イフさんはそう言うと、すごい速さで走り始めた! いや、地面の上を滑り始めた! まるでスケートをしているようだ。土の魔法の一種だろうか。俺は全速力で走ってなんとかイフさんの後についていった。

エルナース先生は無事だろうか。先生は俺に時速90キロで走れるようになる魔法をかけてくれた。たった2回使うだけで先生の魔力を使い果たす魔法だ。つまりエルナース先生の魔力は今、半分以下になっているはずだ。そんな状態で戦闘能力の高い自防隊員20人以上に勝てるのだろうか。

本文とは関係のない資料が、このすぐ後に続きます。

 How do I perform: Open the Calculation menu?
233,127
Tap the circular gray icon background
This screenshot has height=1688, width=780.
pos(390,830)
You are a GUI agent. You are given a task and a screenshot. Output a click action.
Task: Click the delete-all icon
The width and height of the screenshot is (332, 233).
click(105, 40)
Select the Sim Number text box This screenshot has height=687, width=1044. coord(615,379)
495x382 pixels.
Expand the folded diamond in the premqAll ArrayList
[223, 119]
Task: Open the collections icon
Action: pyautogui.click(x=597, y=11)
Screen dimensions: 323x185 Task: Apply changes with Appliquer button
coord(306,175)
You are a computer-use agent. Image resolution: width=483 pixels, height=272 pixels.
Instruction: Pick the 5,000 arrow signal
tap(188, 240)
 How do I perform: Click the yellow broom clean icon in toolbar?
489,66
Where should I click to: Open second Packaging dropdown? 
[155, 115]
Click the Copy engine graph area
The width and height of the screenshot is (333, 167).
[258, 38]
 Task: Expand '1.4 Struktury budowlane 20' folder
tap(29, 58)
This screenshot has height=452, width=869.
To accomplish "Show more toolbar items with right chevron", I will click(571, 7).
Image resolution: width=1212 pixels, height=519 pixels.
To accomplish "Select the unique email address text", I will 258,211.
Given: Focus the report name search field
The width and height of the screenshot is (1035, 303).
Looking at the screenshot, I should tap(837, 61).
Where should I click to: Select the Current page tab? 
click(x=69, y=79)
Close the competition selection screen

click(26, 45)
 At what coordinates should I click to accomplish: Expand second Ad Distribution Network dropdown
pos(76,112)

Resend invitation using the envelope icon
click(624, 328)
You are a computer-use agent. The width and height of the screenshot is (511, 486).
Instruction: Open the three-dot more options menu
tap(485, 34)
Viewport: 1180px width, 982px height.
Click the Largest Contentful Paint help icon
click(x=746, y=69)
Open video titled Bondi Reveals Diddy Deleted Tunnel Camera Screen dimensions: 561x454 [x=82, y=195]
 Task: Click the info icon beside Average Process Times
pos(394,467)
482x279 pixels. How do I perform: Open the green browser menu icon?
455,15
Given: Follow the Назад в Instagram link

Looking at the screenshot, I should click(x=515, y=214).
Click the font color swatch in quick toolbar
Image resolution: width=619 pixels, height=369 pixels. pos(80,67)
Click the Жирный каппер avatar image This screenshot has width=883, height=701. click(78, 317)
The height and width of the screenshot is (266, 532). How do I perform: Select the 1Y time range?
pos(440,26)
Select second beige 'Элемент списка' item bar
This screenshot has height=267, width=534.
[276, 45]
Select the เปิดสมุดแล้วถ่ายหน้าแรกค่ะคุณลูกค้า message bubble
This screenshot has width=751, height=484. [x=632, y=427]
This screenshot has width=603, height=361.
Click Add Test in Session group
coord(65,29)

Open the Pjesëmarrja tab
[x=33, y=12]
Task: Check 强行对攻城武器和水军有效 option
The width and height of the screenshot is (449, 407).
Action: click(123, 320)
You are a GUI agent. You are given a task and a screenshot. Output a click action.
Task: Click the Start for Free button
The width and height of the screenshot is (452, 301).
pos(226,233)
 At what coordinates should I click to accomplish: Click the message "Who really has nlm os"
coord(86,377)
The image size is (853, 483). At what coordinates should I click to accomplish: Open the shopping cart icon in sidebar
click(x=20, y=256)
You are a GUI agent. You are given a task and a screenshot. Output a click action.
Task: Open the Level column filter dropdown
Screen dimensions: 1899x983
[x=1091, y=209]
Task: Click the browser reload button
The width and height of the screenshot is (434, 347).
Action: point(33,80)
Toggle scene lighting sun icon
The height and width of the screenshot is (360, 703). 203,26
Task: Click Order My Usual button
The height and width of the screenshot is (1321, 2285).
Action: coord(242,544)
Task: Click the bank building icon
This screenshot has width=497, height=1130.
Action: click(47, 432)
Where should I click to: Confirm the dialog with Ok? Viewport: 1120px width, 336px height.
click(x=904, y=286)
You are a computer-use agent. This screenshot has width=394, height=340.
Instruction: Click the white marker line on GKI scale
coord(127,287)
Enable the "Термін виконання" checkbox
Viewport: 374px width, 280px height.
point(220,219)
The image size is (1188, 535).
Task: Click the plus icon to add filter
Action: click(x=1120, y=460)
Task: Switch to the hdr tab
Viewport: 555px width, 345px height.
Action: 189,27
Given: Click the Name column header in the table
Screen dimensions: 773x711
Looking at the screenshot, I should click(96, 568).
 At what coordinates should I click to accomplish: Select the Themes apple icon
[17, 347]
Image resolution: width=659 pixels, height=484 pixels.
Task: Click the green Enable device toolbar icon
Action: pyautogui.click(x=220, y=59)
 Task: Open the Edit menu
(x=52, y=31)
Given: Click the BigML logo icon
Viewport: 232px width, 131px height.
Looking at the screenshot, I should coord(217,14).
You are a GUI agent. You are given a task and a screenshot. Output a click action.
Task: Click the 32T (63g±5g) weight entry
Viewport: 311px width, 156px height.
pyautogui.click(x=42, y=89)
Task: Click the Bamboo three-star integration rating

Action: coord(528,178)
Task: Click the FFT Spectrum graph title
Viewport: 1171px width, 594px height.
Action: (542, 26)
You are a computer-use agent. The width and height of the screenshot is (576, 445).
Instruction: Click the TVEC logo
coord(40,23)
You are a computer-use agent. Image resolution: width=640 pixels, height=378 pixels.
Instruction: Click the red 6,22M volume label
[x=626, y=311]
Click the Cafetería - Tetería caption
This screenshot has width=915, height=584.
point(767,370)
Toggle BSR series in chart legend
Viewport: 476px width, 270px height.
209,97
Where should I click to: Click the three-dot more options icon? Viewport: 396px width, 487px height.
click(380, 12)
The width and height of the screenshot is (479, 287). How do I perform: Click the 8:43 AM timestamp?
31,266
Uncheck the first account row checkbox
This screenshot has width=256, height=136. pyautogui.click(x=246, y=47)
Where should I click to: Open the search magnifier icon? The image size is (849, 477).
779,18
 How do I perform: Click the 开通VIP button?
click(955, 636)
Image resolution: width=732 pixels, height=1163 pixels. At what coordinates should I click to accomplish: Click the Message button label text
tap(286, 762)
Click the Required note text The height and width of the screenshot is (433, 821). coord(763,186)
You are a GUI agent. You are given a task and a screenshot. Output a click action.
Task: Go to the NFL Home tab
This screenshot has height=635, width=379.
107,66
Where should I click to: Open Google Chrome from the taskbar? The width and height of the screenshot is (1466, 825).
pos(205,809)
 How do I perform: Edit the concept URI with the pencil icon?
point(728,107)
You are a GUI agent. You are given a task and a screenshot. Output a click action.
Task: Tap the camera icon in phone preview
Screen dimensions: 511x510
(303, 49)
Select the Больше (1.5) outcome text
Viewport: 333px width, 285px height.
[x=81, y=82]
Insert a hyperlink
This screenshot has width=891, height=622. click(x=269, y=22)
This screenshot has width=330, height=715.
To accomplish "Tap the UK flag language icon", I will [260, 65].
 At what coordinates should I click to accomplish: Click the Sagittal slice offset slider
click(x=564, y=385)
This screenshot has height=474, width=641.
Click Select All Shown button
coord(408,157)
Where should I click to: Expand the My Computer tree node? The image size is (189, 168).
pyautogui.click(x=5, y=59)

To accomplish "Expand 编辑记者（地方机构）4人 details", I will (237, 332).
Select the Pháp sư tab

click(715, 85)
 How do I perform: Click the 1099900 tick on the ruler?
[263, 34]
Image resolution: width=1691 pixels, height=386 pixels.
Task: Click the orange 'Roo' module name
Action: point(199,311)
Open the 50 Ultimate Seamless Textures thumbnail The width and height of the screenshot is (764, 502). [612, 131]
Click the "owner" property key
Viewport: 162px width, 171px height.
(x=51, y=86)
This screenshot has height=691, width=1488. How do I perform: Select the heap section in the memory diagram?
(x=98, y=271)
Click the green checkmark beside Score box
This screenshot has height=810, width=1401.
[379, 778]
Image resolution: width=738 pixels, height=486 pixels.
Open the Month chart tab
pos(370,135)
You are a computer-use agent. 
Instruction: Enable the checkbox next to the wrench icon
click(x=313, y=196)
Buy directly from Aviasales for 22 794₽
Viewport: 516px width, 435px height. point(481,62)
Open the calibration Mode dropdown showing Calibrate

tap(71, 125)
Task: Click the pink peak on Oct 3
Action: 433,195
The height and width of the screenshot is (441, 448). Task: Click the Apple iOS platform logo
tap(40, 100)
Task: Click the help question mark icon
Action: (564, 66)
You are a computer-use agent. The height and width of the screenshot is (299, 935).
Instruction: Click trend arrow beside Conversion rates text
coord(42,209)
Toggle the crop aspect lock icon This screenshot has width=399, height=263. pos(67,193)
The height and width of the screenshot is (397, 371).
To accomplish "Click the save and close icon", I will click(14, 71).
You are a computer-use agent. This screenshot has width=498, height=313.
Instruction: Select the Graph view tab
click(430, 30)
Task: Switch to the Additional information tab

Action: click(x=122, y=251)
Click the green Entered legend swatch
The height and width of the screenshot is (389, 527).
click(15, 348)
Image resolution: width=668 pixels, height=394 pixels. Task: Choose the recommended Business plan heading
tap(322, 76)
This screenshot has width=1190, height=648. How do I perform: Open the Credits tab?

エルナース先生の心配をしながら走っていると、少し前を滑走しているイフさんが突然進路を変えた! 第9区ではない別の方向に進んでいる! どこへ行く気だボケ老人!


「イフさん! そっちじゃありません!

 エルナース先生のいる第9区は

 こっちです!」


俺がそう叫ぶと、イフさんはブレーキをかけて止まり、俺の方を向いた。


「こっちだよ。

 エルナースは移動しながら戦ってる。

 郊外へ向かってる。

 たぶん一般人を巻きこまないため」


「どうしてそんな事がわかるんですか!?」


「地面が教えてくれた。行くよ」


イフさんはそう言うと、郊外へ向かって滑走し始めた。


地面が教えてくれた…?

それも土の魔法なのか…?


俺は少し迷ったが、イフさんを信じてついていった。




郊外へ向かって走り続けていると、

進行方向のはるか先に突然巨大な竜巻が現れた!


「あれは!?」

俺は驚いて言った。


「エルナースの切り札だ」

イフさんが答えた。


エルナース先生の切り札?

あの巨大竜巻が?

あんなのに巻き込まれたら

さすがの自防隊員も終わりだろう。

でも切り札ってことは

最後の手段ってことだよな……

じゃあエルナース先生の魔力は

もう尽きてしまったんじゃ……


魔力切れで倒れているエルナース先生の姿を想像してしまった。そして倒れている先生にとどめを刺そうとする増援部隊の自防隊員の姿をも。


いや! そんなわけない!

エルナース先生はきっと生きている!

生きていてください!


祈りながら全力で走り続けた。

周りの建物が徐々に少なくなっていって、ついに視線をさえぎる物が無くなった。


見えた!

エルナース先生だ!

立っている!

生きている!


エルナース先生は郊外の荒れ地で2人の自防隊員の男と戦っていた。


「エルナース先生!!」


俺は声の限りに叫んだ。

2人の自防隊員の男は俺とイフさんが接近してくるのを見て、先生から離れ、後方に下がって距離を取った。エルナース先生は俺とイフさんの姿を見ると、地面に崩れ落ちるように倒れた。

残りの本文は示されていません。